◆ EXERCICES
1. Relevez toutes les années citées dans le texte sur l'arrière-ban.
2. Reprenez le texte sur l'arrière-ban à la suite de sa dernière phrase.

◆ TEXTE
^^^^

Néanmoins il ne faut pas lui attribuer de valeur nulle. Tout d'abord la noblesse pratiquait régulièrement l'équitation à des fins de loisir ou de chasse et la plupart des gentilshommes de l'arrière-ban devaient être de bons cavaliers. On a dit également qu'ils avaient en principe tous reçu une formation aux armes et on peut ajouter que les obligations sociales de "tenir son rang" pouvaient les inviter à être plus courageux que la moyenne. L'arrière-ban a souvent été déployé de manière défensive sur les frontières, pour renforcer les places fortes ou pour prévenir les incursions et les pillages. Cela fut notamment le cas de l'arrière-ban de Bretagne en 1543 et de 1552 à 1554 pour protéger les côtes des pillages des Anglais. Dans ce rôle une troupe de cavalerie capable d'intervenir rapidement et de chevaucher en terrain accidenté est idéale. Il en va de même pour ce qui est de mater des révoltes, mission pour laquelle les gentilshommes ont souvent été convoqués. Il suffisait de lever les troupes dans une région fiable et le statut social plus élevé des cavaliers de l'arrière-ban assurait de leur loyauté au roi, surtout face à des paysans.

^^^^

◆ DONNÉES FOURNIES
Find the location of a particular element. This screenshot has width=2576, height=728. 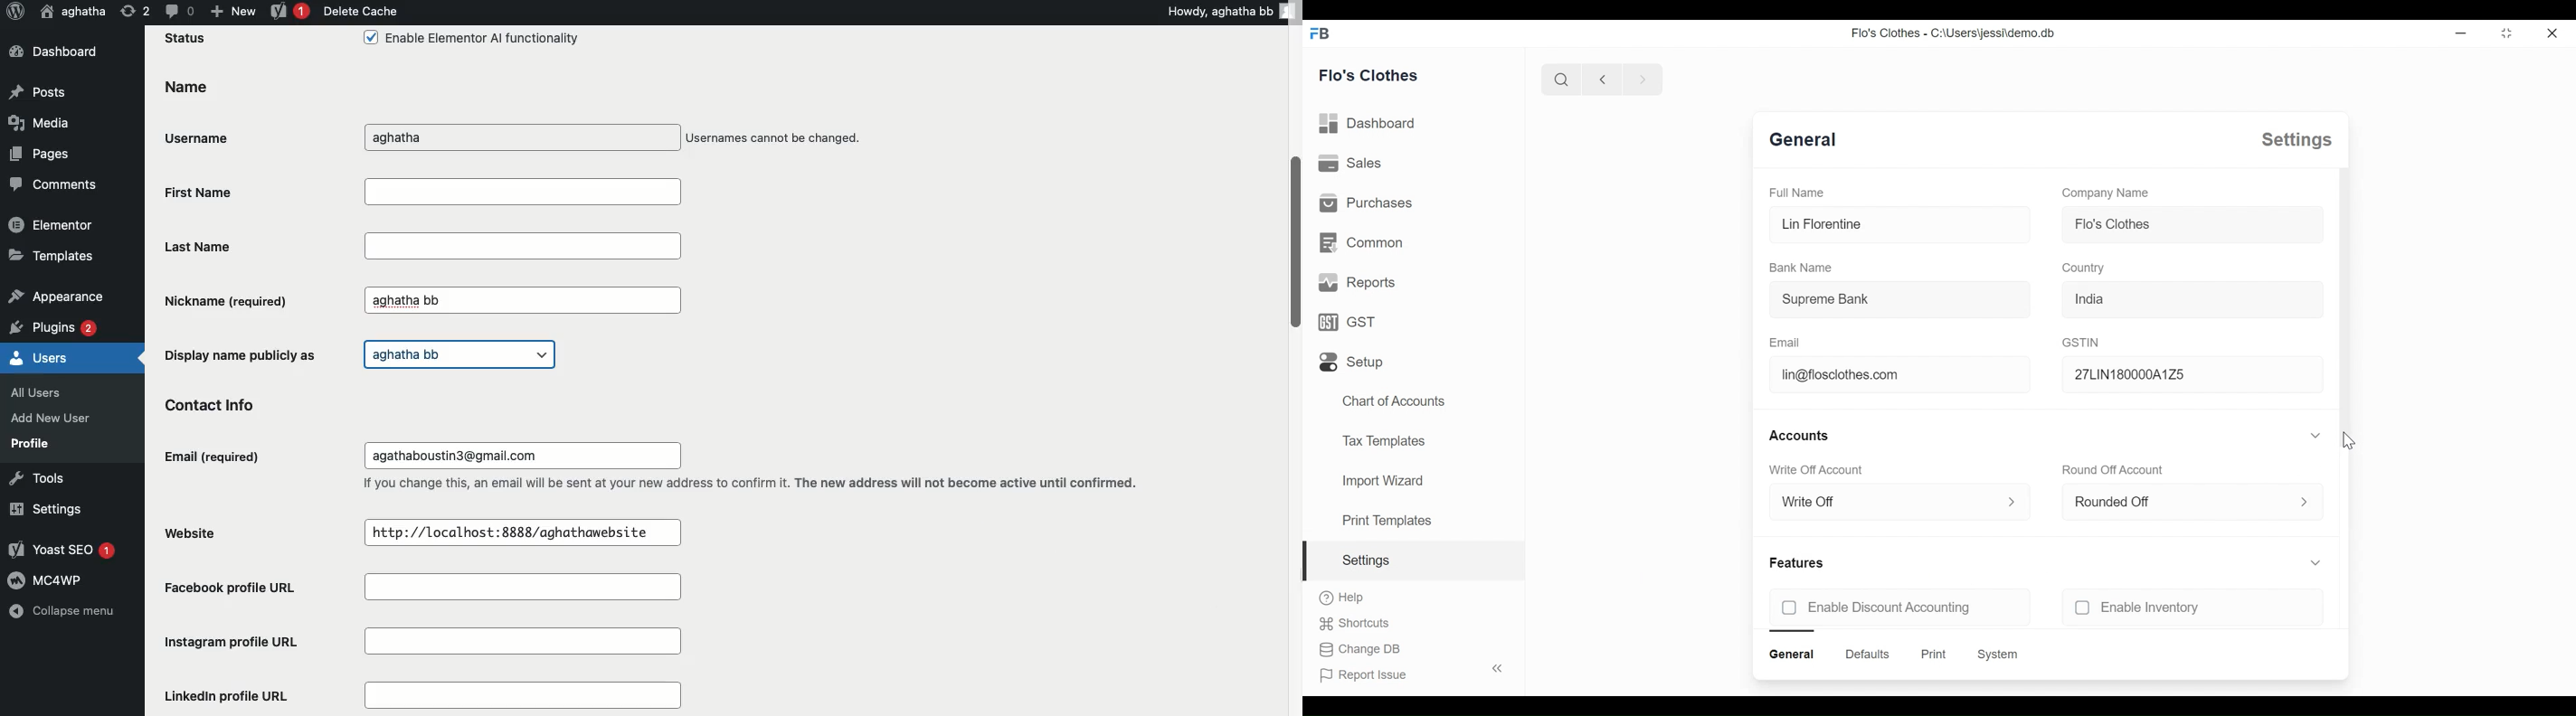

GSTIN is located at coordinates (2083, 341). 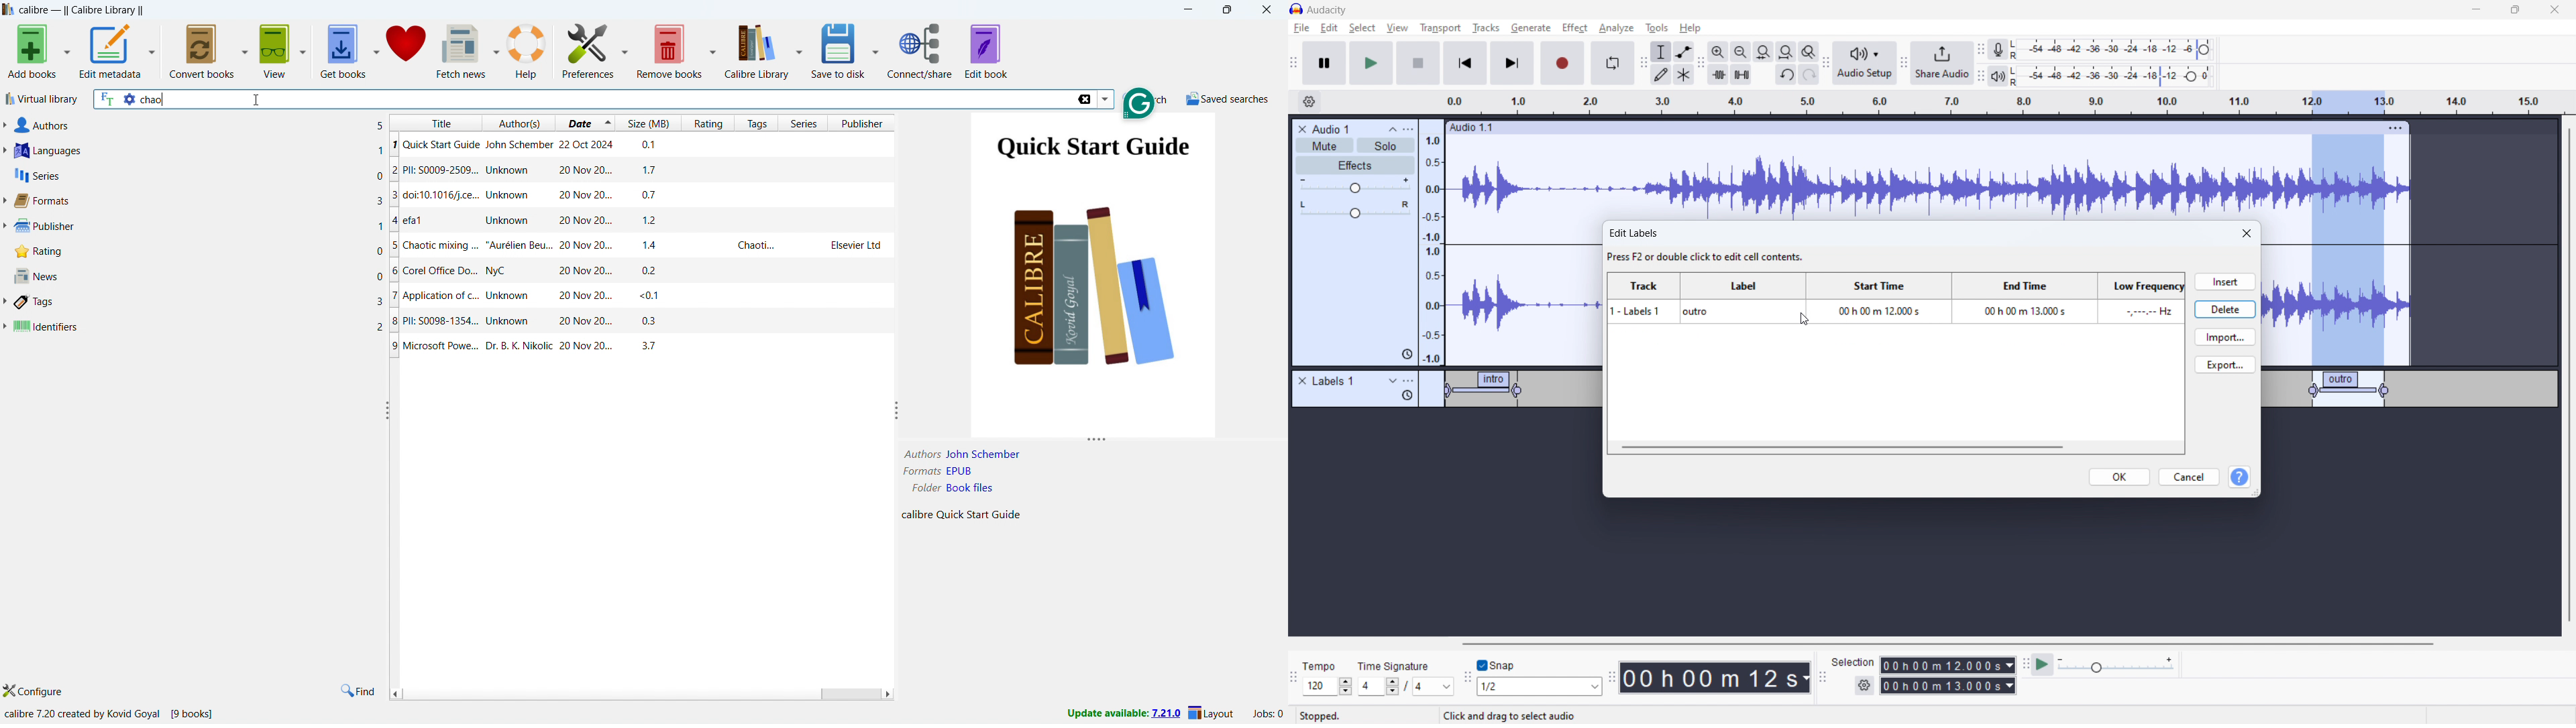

^^^^

◆ CORRIGÉ
1. 1543, 1552, 1554

2.
Il est même arrivé que l'arrière-ban vienne renforcer l'armée régulière. Ainsi en 1544 et 1545 le roi François Ier convoqua les arrières-bans de Poitou, de Civray et d'Anjou pour faire face aux immenses troupes réunies par l'alliance entre l'Empereur et la couronne d'Angleterre. Il était prévu qu'il prenne place à l'arrière-garde au sein de l'armée royale. De même en 1553 à Corbie les 3000 chevaux de l'arrière-ban constituaient à eux seuls 30% de la cavalerie et 20% l'année suivante. Enfin les Guerres de Religion furent l'occasion pour les rois de lever souvent les arrières-bans et on a vu que ceux-ci ont également constitué des viviers de recrutement pour les armées ligueuses ou protestantes.

La Bataille de Fontaine-Française en 1595 a vu la victoire des troupes françaises d'Henri IV sur l'alliance des Ligueurs des Espagnols. Une partie au moins des cavaliers ligueurs devaient être des nobles originellement soumis au service de l'arrière-ban.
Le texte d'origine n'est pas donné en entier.